-
Improvement
-
Resolution: Fixed
-
Normal
-
None
The recent Postgres troubles were resolved mostly by reducing the number of database backends (setting max_connections to 100). However, as the graph shows, the number of backend processes has been slowly rising since then. (It should be investigated why there are more than 100 backends in spite of that setting ...)
100 connections is probably still too much. The rule of thumb cited in various places, "2x number of cores (without HT) plus effective_spindle_count", suggests a value closer to 50 for a 24-core server. So I think we should make the following settings:
- for pgbouncer, default_pool_size=50 and reserve_pool_size=0; not sure about max_client_conn, perhaps 150 or so?
- for Postgres itself, max_connections=65 so that there are 50 for the website plus some more for index generation, ad-hoc queries etc.

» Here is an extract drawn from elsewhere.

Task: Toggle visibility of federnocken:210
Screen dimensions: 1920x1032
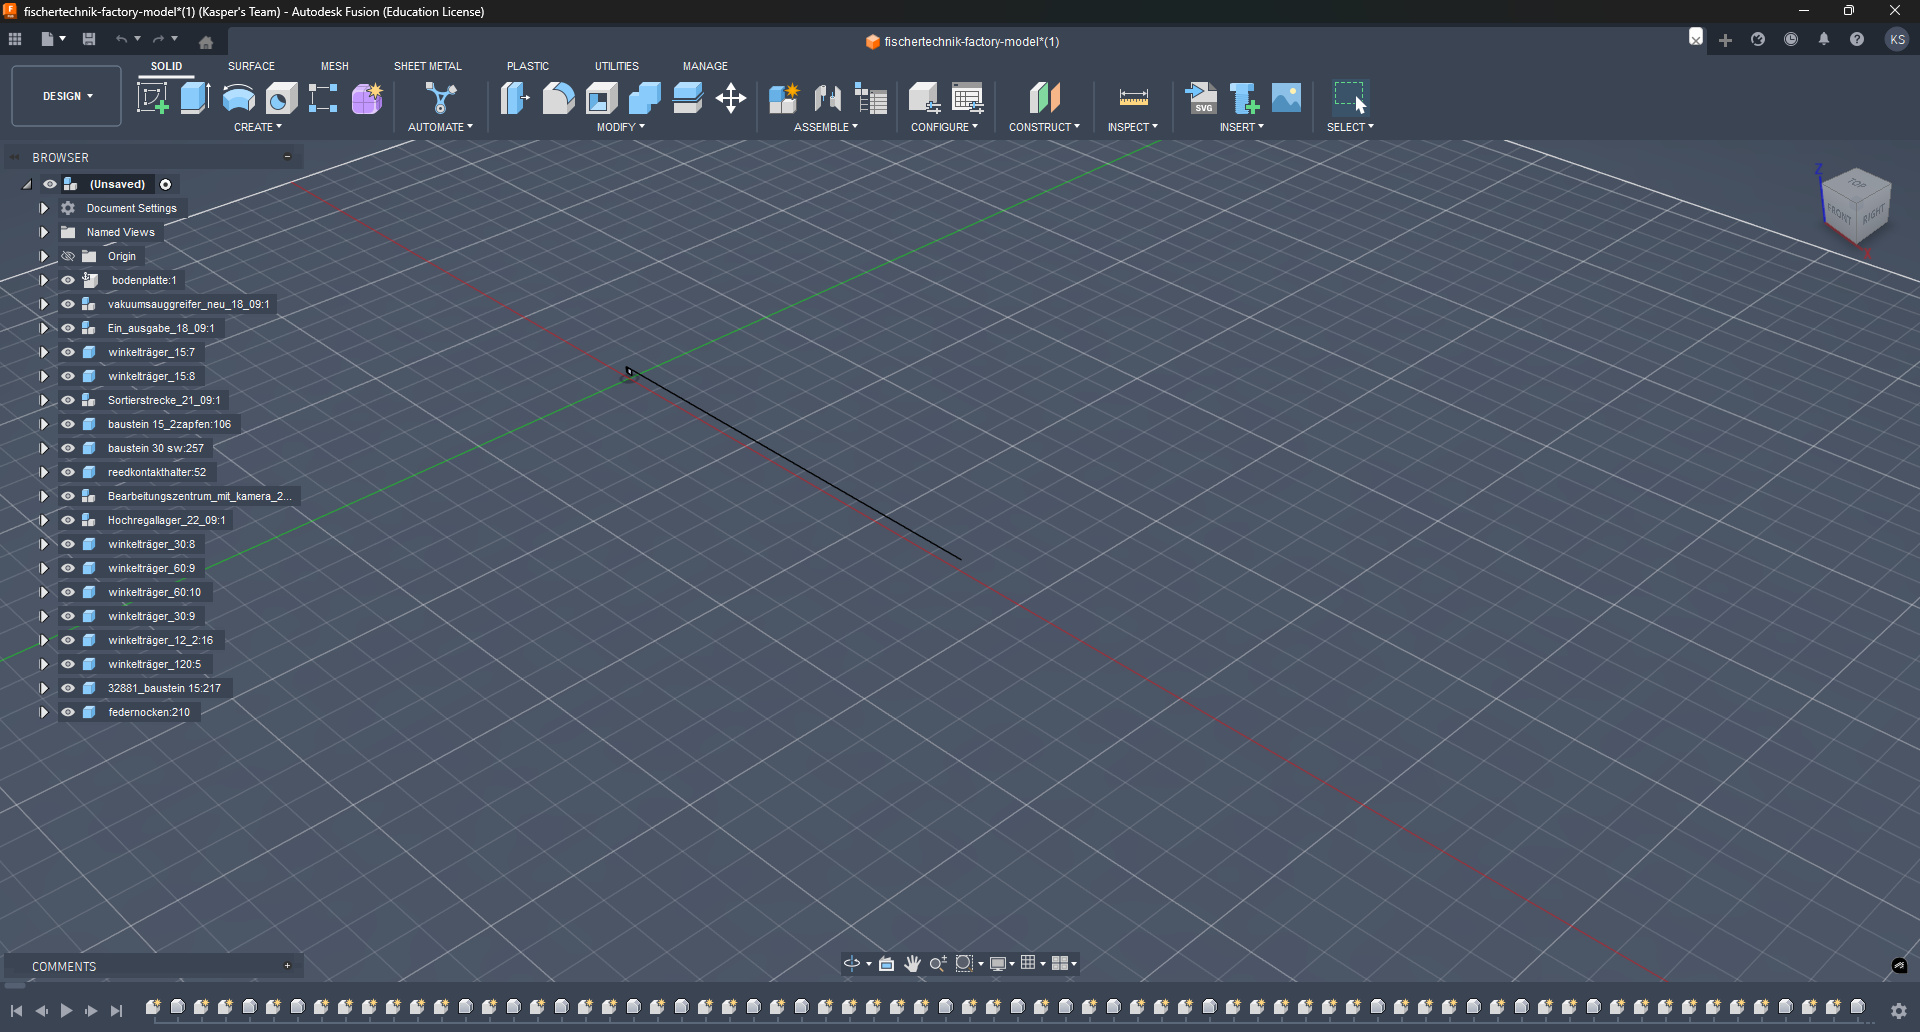Action: (x=68, y=712)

We should also re-increase swappiness (perhaps not back to 60, but 30 or so). The totoro swap usage graph shows that there are more than 3 GB that were in swap at the time the issues were fixed and haven't been accessed once since. That could, e.g., be files in a tmpfs that aren't being read or written to for a long time. It's good when practically unused memory like that is swapped out so that the RAM can be used for caching database contents instead, but a 0 swappiness prevents that.